Traducido para Rebelión por Salvador López Arnal
El 27 de agosto de 1975 el Boletín Oficial del Estado publicaba un Decreto Ley -el 10 / 1975- que abría con estas palabras:
«La larga paz de que viene disfrutando España no podía ser totalmente inmune a la plaga terrorista que padece el mundo. Por el contrario, ese mismo desarrollo pacífico y progresivo que ha caracterizado a la vida española durante cerca de cuarenta años ha concitado la irritación de las organizaciones, grupos o individuos que preconizan la violencia como instrumento de sus propósitos políticos o de sus impulsos antisociales. Y brotes de terrorismo inhumano han aparecido en los últimos tiempos con frecuencia y gravedad suficientes para exigir por parte del Gobierno y de la sociedad española una reacción enérgica.»
Apenas un mes después, el 27 de septiembre, el régimen que desplegaba esta retórica y que había nacido matando, agonizaba volviendo al punto de partida. Ese día fueron fusilados tres militantes del Frente Revolucionario Antifascista y Patriótico, organización armada vinculada al PCE (ml), y dos de ETA político-militar.
El recurso a la violencia había sido una opción táctica, explicable históricamente, por segmentos nada despreciables de la oposición al régimen. La larga duración del régimen dictatorial, su brutalidad y las frustraciones derivadas de la incapacidad de acabar con él a través de procesos de movilización ciudadana y popular suficientemente potentes llevó a algunos individuos y colectivos antifranquistas y revolucionarios a tomar las armas.
En realidad las condenas a muerte habían sido once y las seis que fueron conmutadas fueron presentadas por la prensa afín al régimen -es decir, poco o mucho, por casi toda ella- como una prueba de clemencia. En rigor, el sistema estaba en las postrimerías.
La respuesta, en particular en un País Vasco sometido a un régimen de excepción, fue inmediata y contundente. La huelga general se impuso. En otros lugares del Estado el rechazo llevó a activar un nuevo ciclo de movilizaciones. La Iglesia, algunos de sus miembros habían intentado obtener el perdón, se distanció, un poco más, del tardofranquismo.
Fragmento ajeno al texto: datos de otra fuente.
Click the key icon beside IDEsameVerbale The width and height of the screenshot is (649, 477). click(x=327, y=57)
En Europa se desató una ola de protestas. En la otra capital ibérica, Lisboa, recientemente liberada y en pleno momento, este sí, de perspectiva de transformación social radical, tuvieron lugar algunos de los episodios más recordados por su contundencia. El México que había acogido el exilio republicano llegó a pedir la expulsión de España de las Naciones Unidas.
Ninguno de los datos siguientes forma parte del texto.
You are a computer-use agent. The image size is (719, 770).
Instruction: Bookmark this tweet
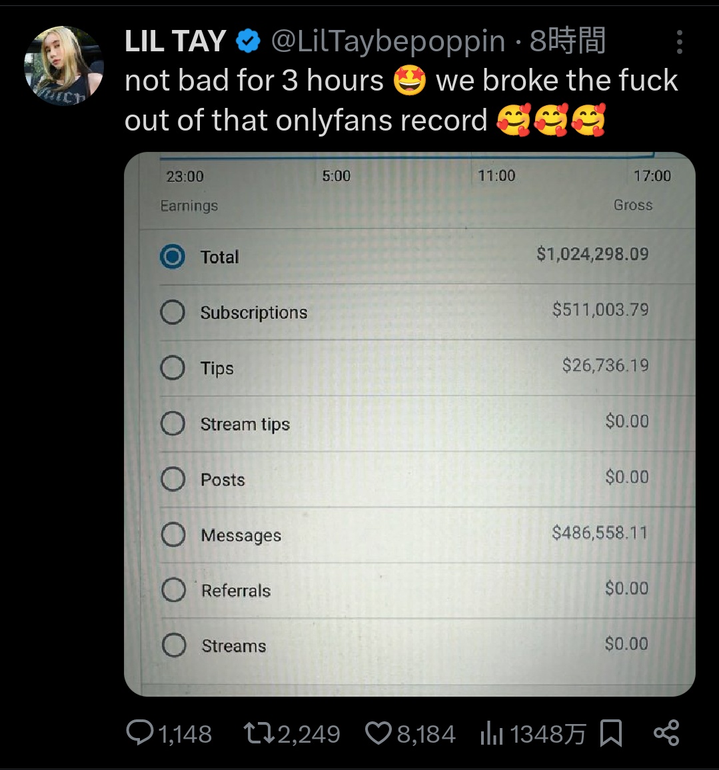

Después de todo, y pocos meses más tarde, se entró en otra dinámica. Por el camino quedaron las vidas de José Humberto Baena, José Luis Sánchez Bravo, Ramón García Sanz, Juan Paredes Manot (Txiki) y Ángel Otaegui.
Hace ahora cuatro décadas, Txiki, con 21 años, fue fusilado en Barcelona. Apenas una semana después de haber sido sometido a un Consejo de Guerra sumarísimo. Yo entonces tenía 18 y estudiaba en Bellaterra [1]. Al lado, justo al lado.
Nota del editor:
Allí se encuentra ubicada la Universidad Autónoma de Barcelona. El autor es catedrático de Historia Contemporánea en la Universidad de Girona y uno de nuestros máximos expertos en la historia del republicanismo.